The meeting marked the start of the organization’s Silver Jubilee celebrations since its establishment by the government in 1993.
As part of the celebration, NMS will host a number of stakeholder engagement meetings to create a platform where they can discuss issues affecting the health sector in their areas and find a way forward.
The engagements will take place under the theme “innovations for effective and efficient service delivery”
During the meeting, Faridah Kyibowa, National Chairperson of the Women’s Council, questioned why there had been national complaints about the shortage of basic medicines, including first aid medicines, as NMS continued to say that there was no shortage and that the availability of drugs had reached 85%.
“I think we need to involve health workers so that our population does not continue to suffer and drugs are stored in stores,” she said.
Kamabare, in his official speech, called on women and young leaders to be advocates for good health in their region. He further asked them to work with their communities on disease prevention measures instead of waiting to get sick and looking for medicine.

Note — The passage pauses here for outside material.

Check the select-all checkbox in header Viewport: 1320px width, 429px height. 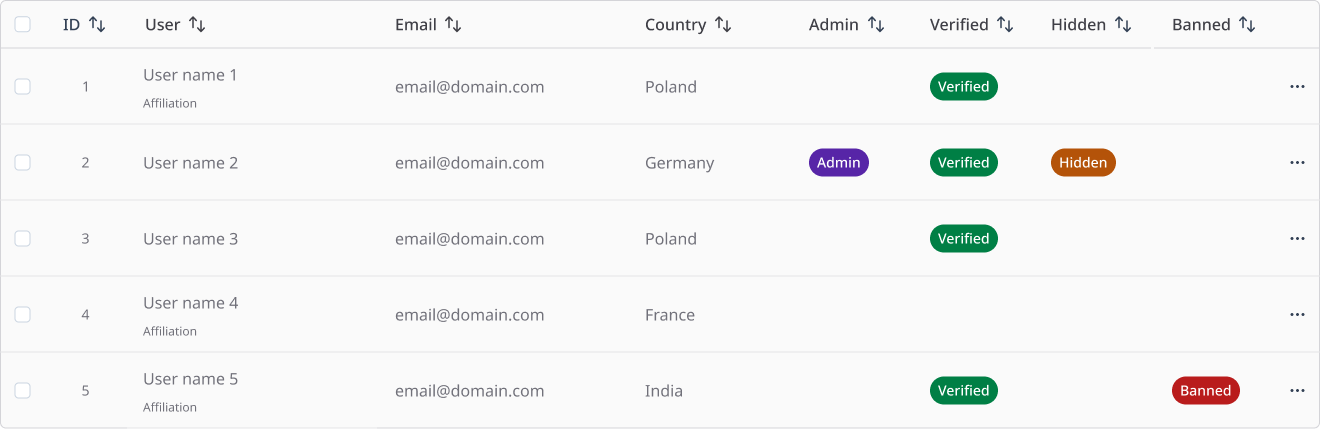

“If all Ugandans followed basic disease prevention practices like washing hands, sleeping under mosquito nets, immunizing children, driving safely, using seat belts when traveling and eating healthy, there would be no need to spend so much money on drugs.
“Over 75% of all diseases in Uganda are preventable by taking basic healthy preventive measures. Avoid eating roadside foods without washing your hands, exercise and ensure good sanitation in your homes, ”he said.